The way we consume services from the Internet today includes many instances of streaming data, both downloading from a service as well as uploading to it or peer-to-peer data transfers. Regarding data as a stream of elements instead of in its entirety is very useful because it matches the way computers send and receive them (for example via TCP), but it is often also a necessity because data sets frequently become too large to be handled as a whole. We spread computations or analyses over large clusters and call it “big data”, where the whole principle of processing them is by feeding those data sequentially—as a stream—through some CPUs.

Actors can be seen as dealing with streams as well: they send and receive series of messages in order to transfer knowledge (or data) from one place to another. We have found it tedious and error-prone to implement all the proper measures in order to achieve stable streaming between actors, since in addition to sending and receiving we also need to take care to not overflow any buffers or mailboxes in the process. Another pitfall is that Actor messages can be lost and must be retransmitted in that case. Failure to do so would lead to holes at the receiving side.
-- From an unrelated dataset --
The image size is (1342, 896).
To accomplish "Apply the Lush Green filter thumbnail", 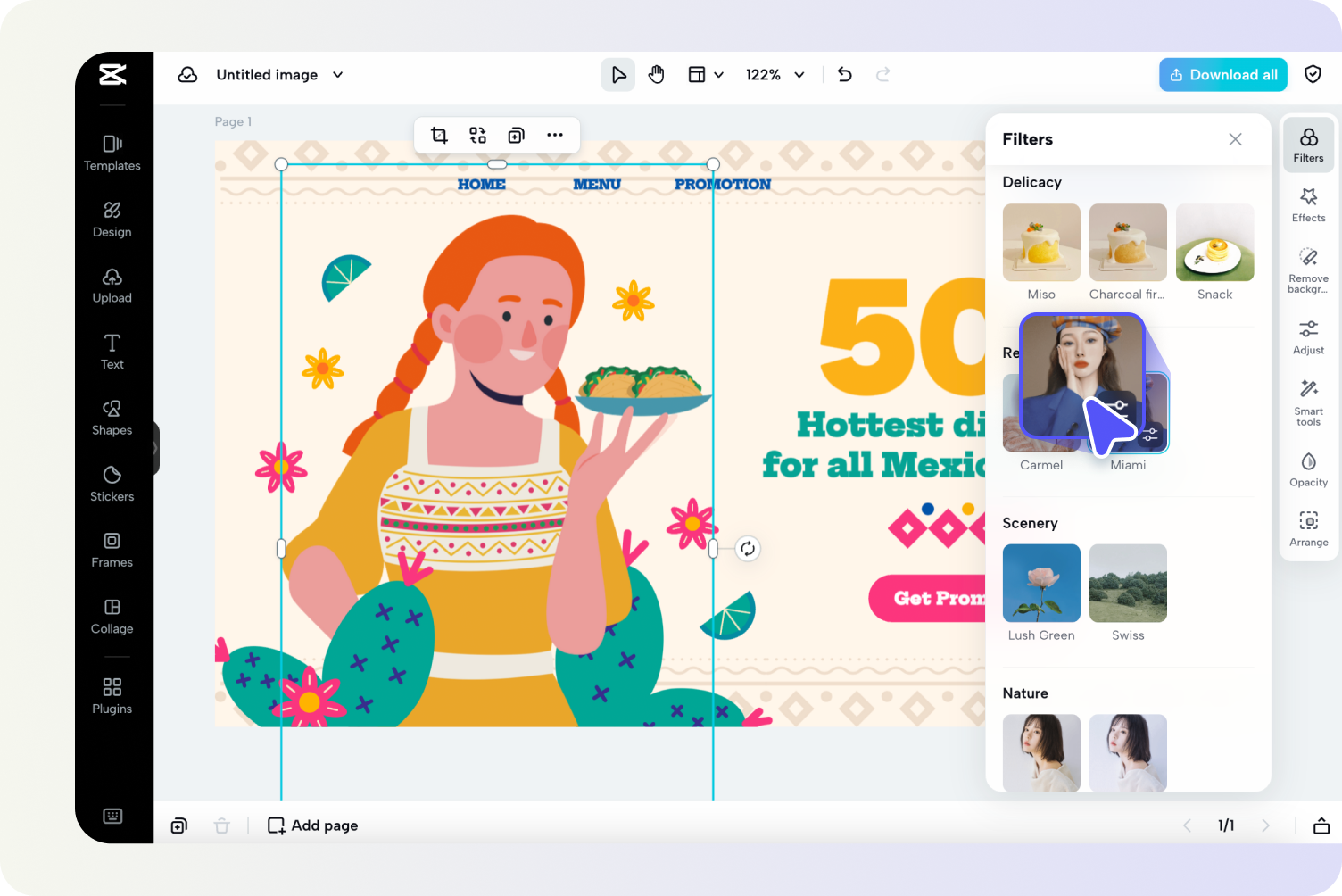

For these reasons we decided to bundle up a solution to these problems as an Pekko Streams API. The purpose is to offer an intuitive and safe way to formulate stream processing setups such that we can then execute them efficiently and with bounded resource usage—no more OutOfMemoryErrors. In order to achieve this our streams need to be able to limit the buffering that they employ, they need to be able to slow down producers if the consumers cannot keep up. This feature is called back-pressure and is at the core of the Reactive Streams initiative of which Pekko is a founding member. For you this means that the hard problem of propagating and reacting to back-pressure has been incorporated in the design of Pekko Streams already, so you have one less thing to worry about; it also means that Pekko Streams interoperate seamlessly with all other Reactive Streams implementations (where Reactive Streams interfaces define the interoperability SPI while implementations like Pekko Streams offer a nice user API).
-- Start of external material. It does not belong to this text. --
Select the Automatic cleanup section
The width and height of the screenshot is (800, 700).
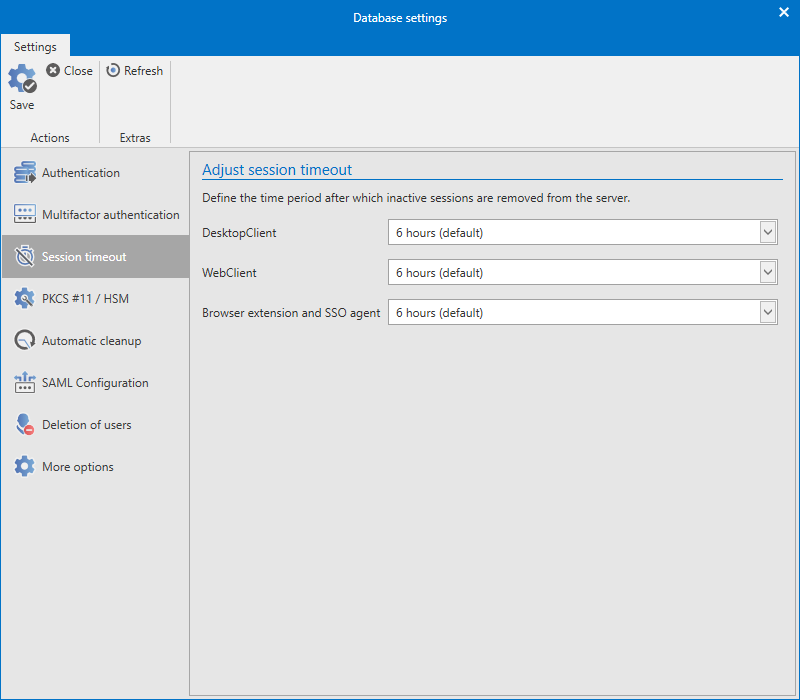[x=24, y=340]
Relationship with Reactive Streams

The Pekko Streams API is completely decoupled from the Reactive Streams interfaces. While Pekko Streams focus on the formulation of transformations on data streams the scope of Reactive Streams is to define a common mechanism of how to move data across an asynchronous boundary without losses, buffering or resource exhaustion.
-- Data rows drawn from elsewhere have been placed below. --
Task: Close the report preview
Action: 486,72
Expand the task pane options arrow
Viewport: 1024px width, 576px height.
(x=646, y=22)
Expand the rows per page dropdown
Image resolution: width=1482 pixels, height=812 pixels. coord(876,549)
The relationship between these two is that the Pekko Streams API is geared towards end-users while the Pekko Streams implementation uses the Reactive Streams interfaces internally to pass data between the different operators. For this reason you will not find any resemblance between the Reactive Streams interfaces and the Pekko Streams API. This is in line with the expectations of the Reactive Streams project, whose primary purpose is to define interfaces such that different streaming implementation can interoperate; it is not the purpose of Reactive Streams to describe an end-user API.

How to read these docs

Stream processing is a different paradigm to the Actor Model or to Future composition, therefore it may take some careful study of this subject until you feel familiar with the tools and techniques. The documentation is here to help and for best results we recommend the following approach:

  • Read the Quick Start Guide to get a feel for how streams look like and what they can do.
  • The top-down learners may want to peruse the Design Principles behind Pekko Streams at this point.
  • The bottom-up learners may feel more at home rummaging through the Streams Cookbook.
  • For a complete overview of the built-in processing operators you can look at the operator index
  • The other sections can be read sequentially or as needed during the previous steps, each digging deeper into specific topics.